He much beautified his principal seat of Sydenham House, and added such height and such a great amount of granite to it that his contemporary Risdon (d.1640) remarked: "the very foundation is ready to reel under the burthen".
The son of the latter was Edward Wise (1632-1675) of Sydenham, thrice MP for Okehampton, who in 1667 sold the manor of Stoke Damerell for £11,600[18] to Sir William Morice (1602-1676).
Sir William Morice (1602-1676) of Werrington in Devon, was Secretary of State for the Northern Department and a Lord of the Treasury from June 1660 to September 1668.

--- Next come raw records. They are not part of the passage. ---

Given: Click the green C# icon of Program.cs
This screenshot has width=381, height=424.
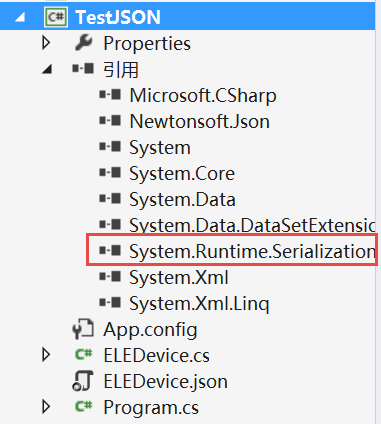Looking at the screenshot, I should pyautogui.click(x=83, y=406).
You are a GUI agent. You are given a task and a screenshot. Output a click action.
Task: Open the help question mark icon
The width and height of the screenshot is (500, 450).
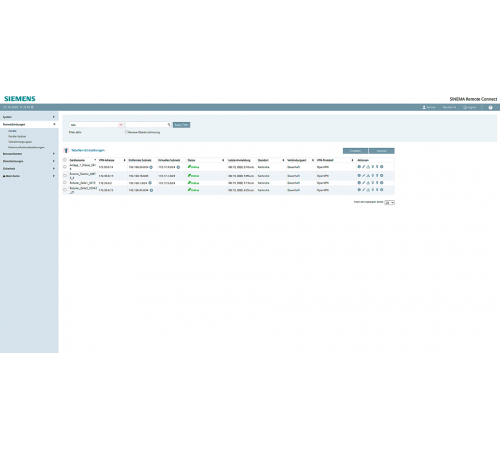tap(490, 107)
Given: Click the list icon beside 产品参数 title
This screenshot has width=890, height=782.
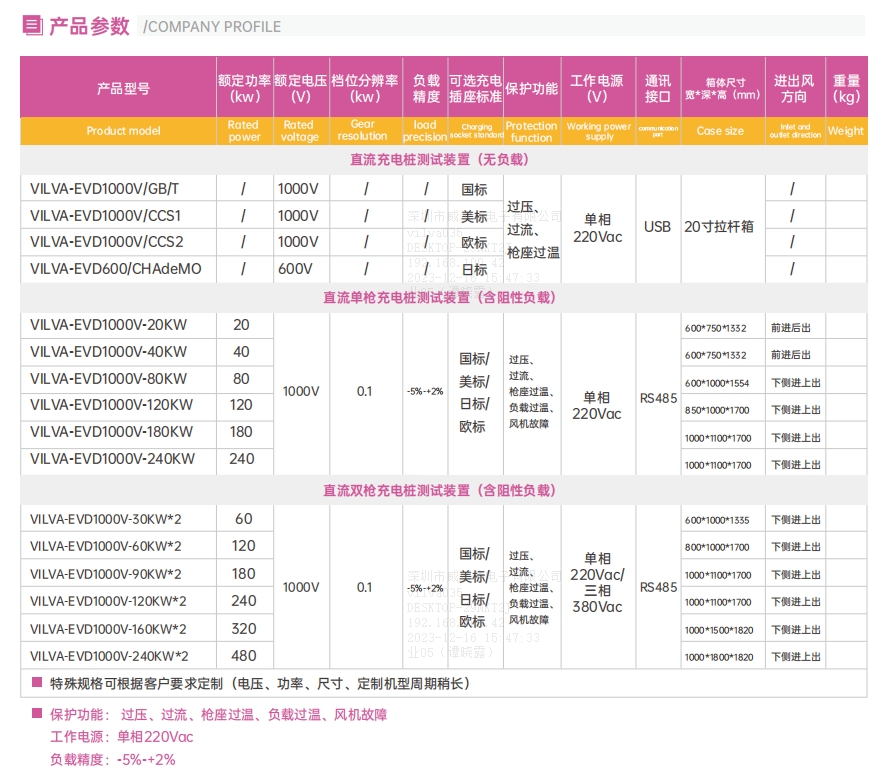Looking at the screenshot, I should point(32,26).
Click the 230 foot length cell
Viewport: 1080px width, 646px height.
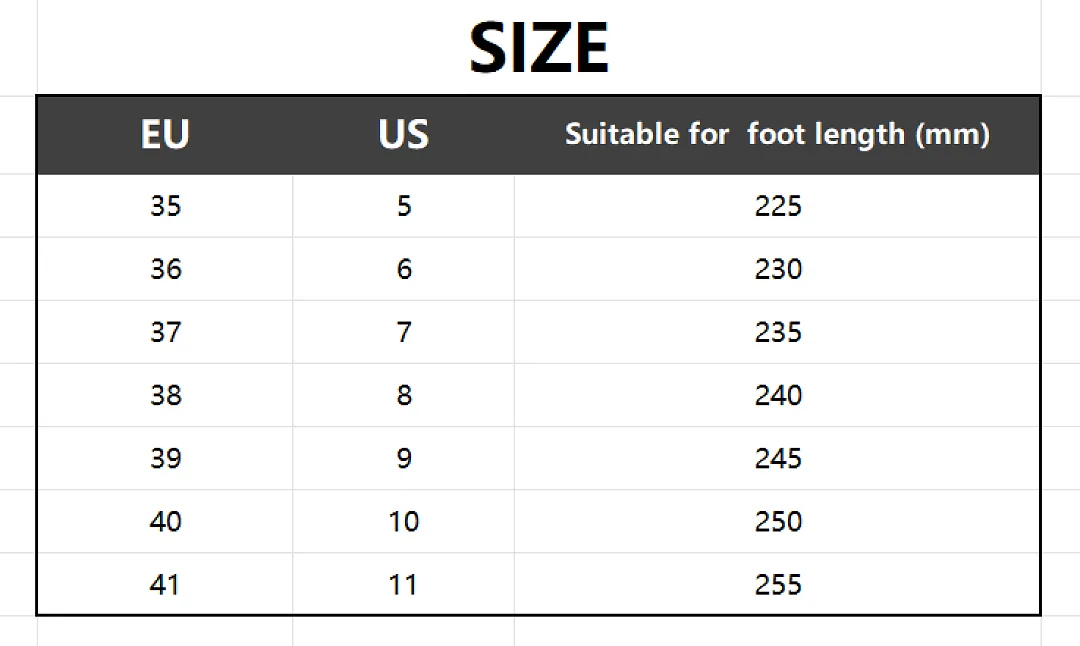point(777,269)
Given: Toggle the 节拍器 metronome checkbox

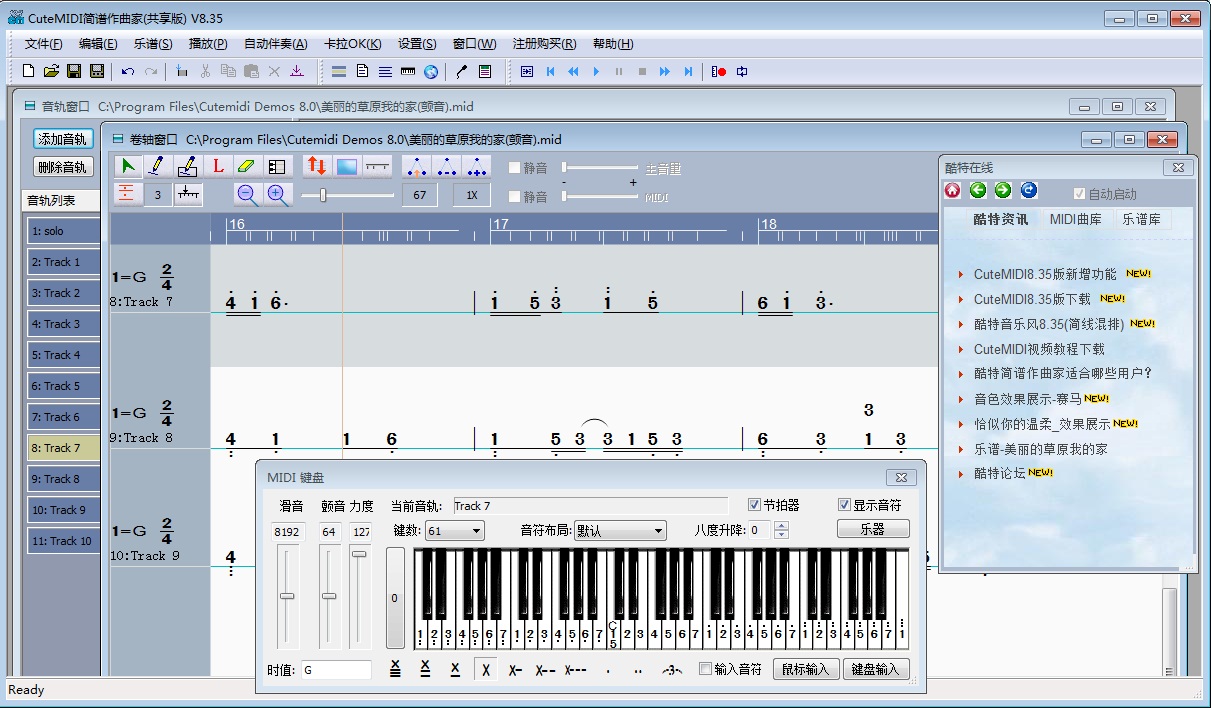Looking at the screenshot, I should pos(755,505).
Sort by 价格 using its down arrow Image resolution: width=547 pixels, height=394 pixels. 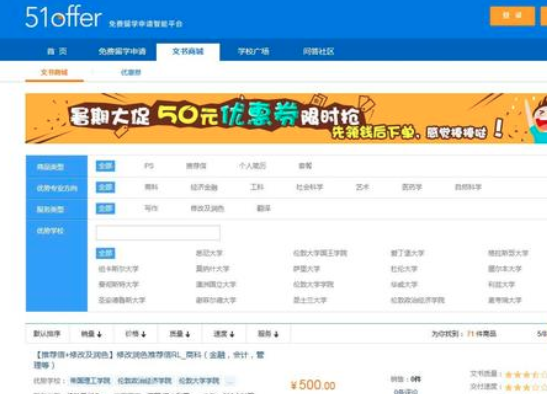pyautogui.click(x=143, y=334)
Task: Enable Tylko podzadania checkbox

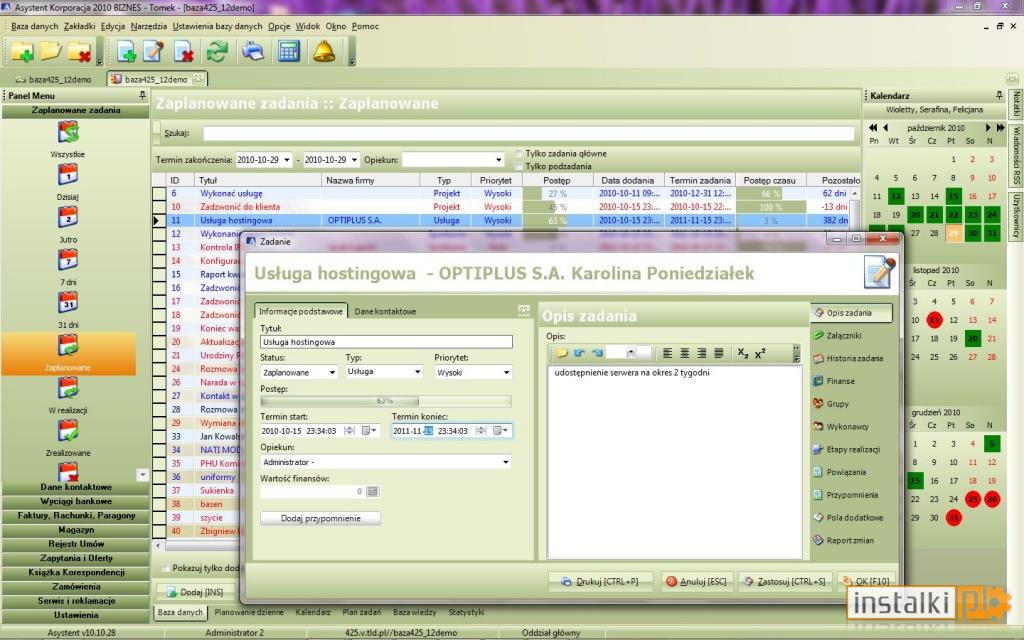Action: (x=519, y=167)
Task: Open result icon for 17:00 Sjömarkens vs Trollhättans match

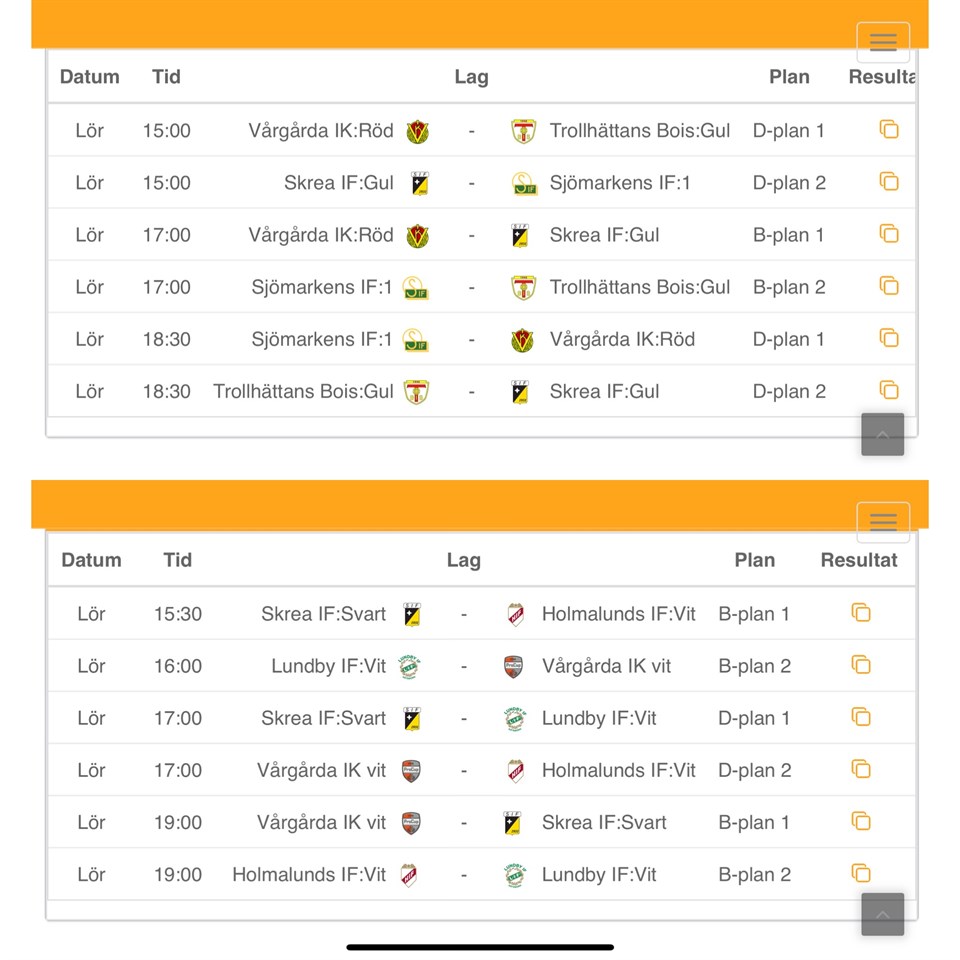Action: (889, 286)
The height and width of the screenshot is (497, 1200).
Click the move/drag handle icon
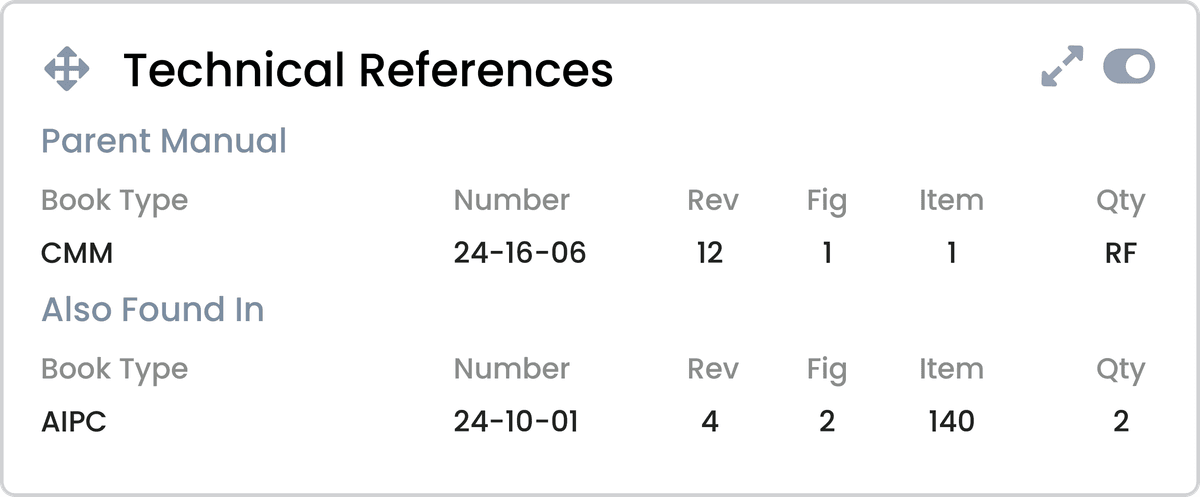[x=67, y=70]
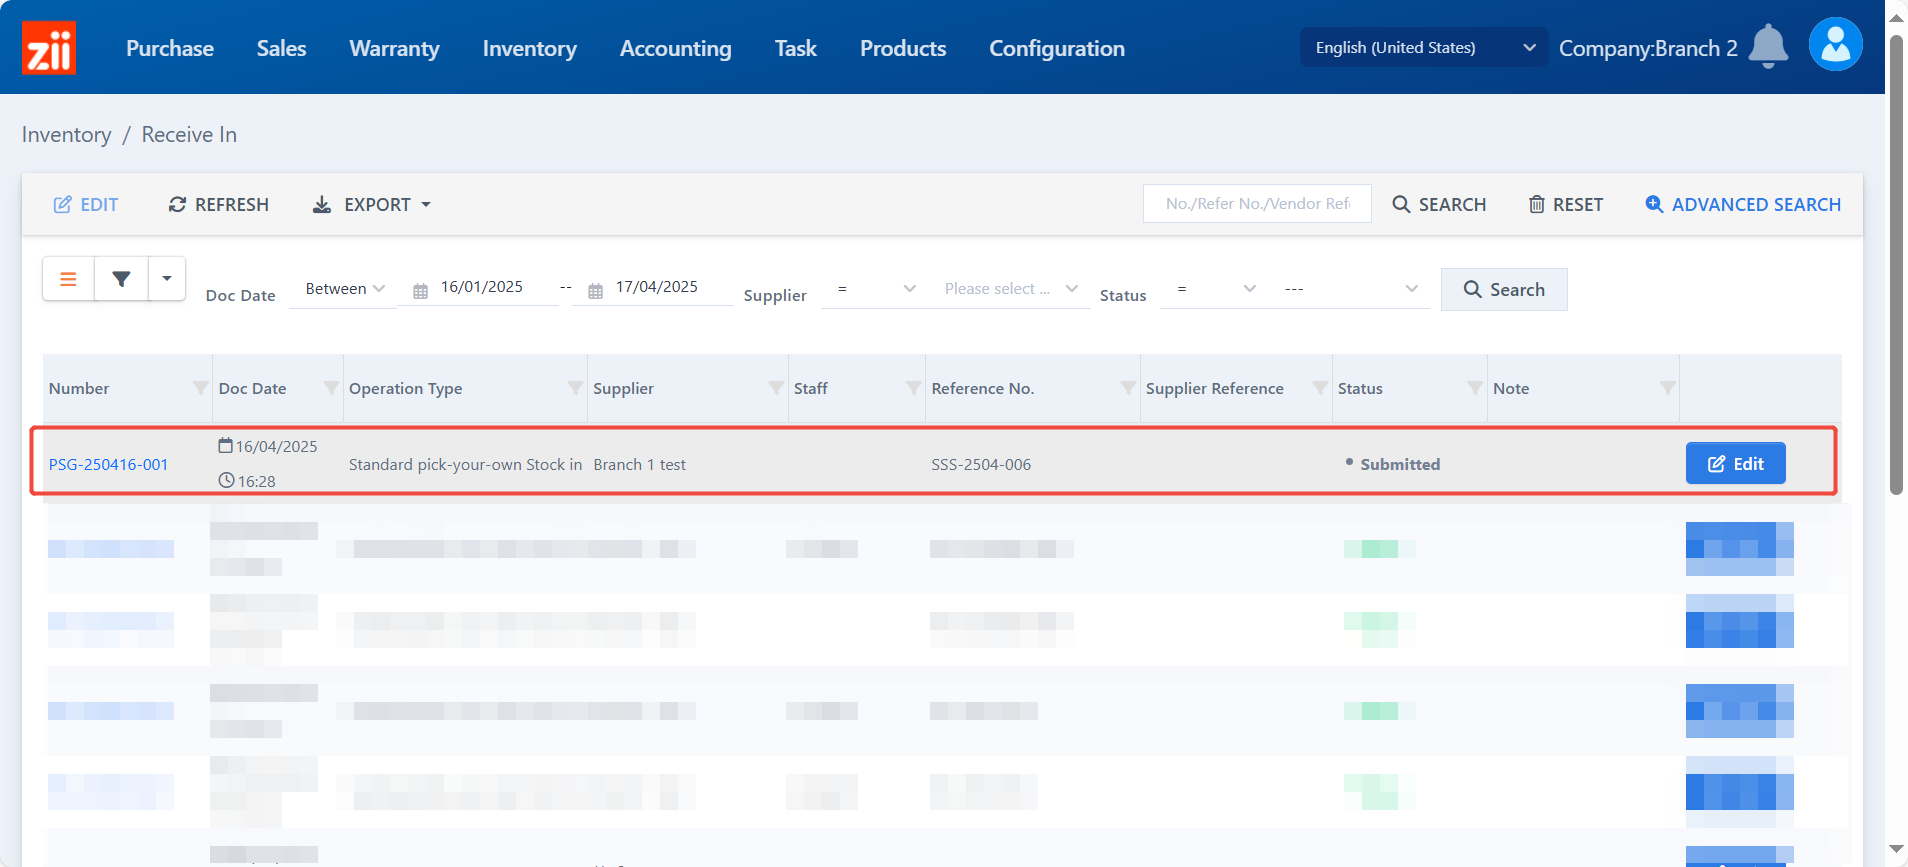Image resolution: width=1908 pixels, height=867 pixels.
Task: Filter the Supplier column via funnel icon
Action: pos(775,388)
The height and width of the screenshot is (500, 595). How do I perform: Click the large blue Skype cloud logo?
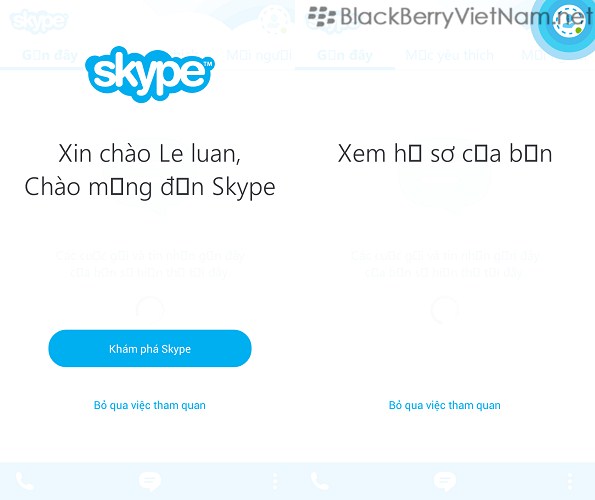pyautogui.click(x=150, y=74)
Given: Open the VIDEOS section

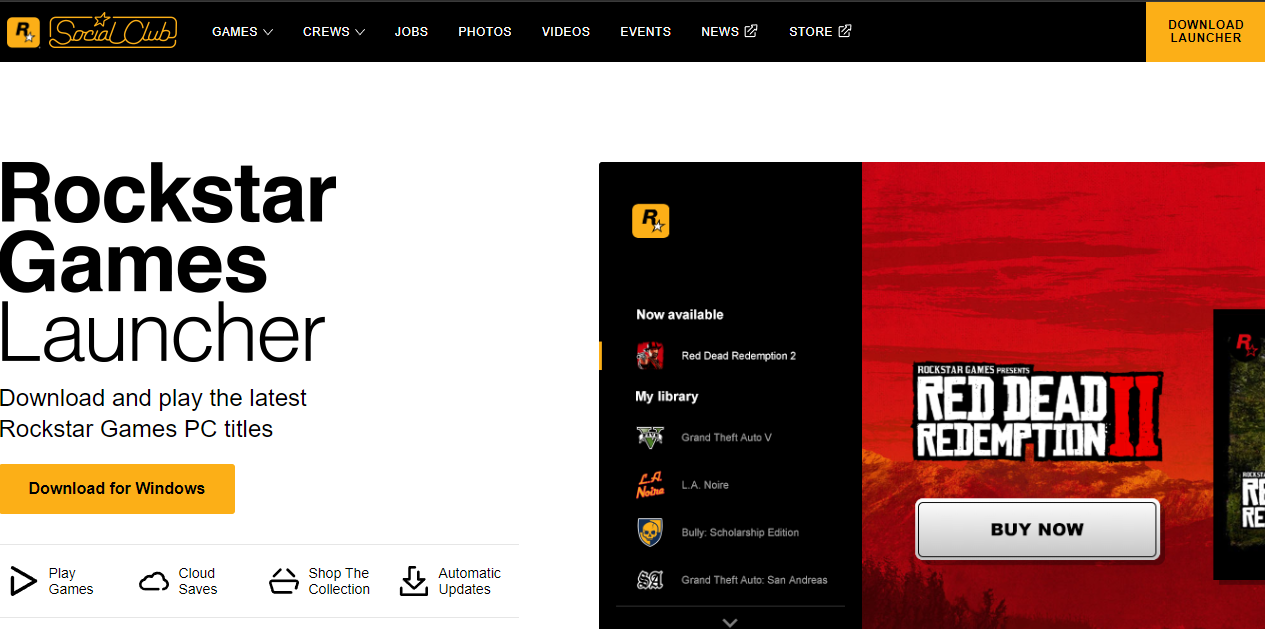Looking at the screenshot, I should tap(565, 31).
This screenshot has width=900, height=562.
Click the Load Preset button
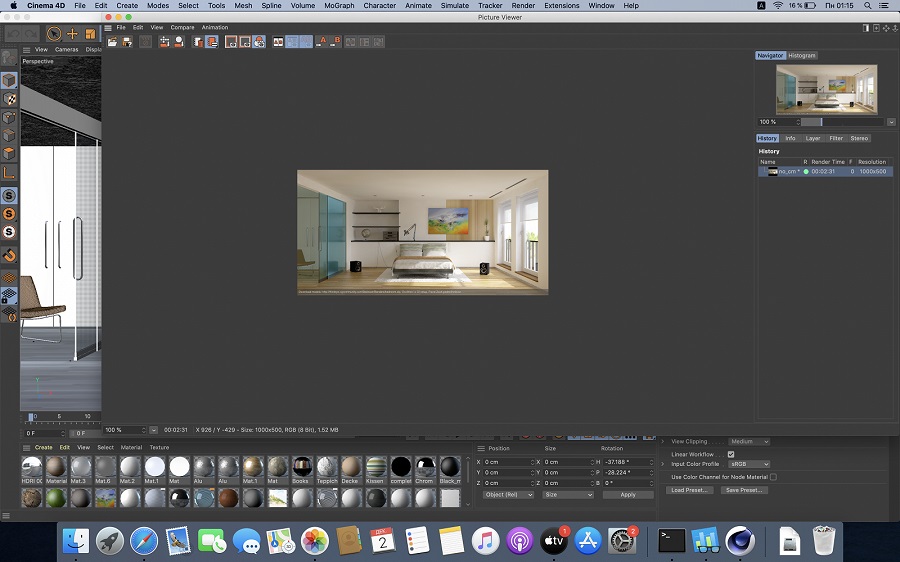point(691,490)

A large number of soldiers was required to man the defences; to house them, a series of square barracks was built around the perimeter in the late 1750s and early '60s.
An octagonal redoubt with stone walls was built on Mount Wise in the 1770s, forming an emplacement designed to house guns for the purpose of defending the Royal Dockyard.
[3] In 1804 an offshoot of the Royal Laboratory was set up on Mount Wise, just west of the redoubt, in buildings designed by Lewis Wyatt.
The Royal Laboratory (established in Woolwich in the 17th century) was a department of the Board of Ordnance responsible for the manufacture and repair of small-arms ammunition.
Between 1806 and 1814 some 70,000,000 cartridges were produced on Mount Wise and hundreds of men and boys were employed there; by the 1820s, the Napoleonic Wars having ended, the Laboratory had been reduced to a skeleton staff of five.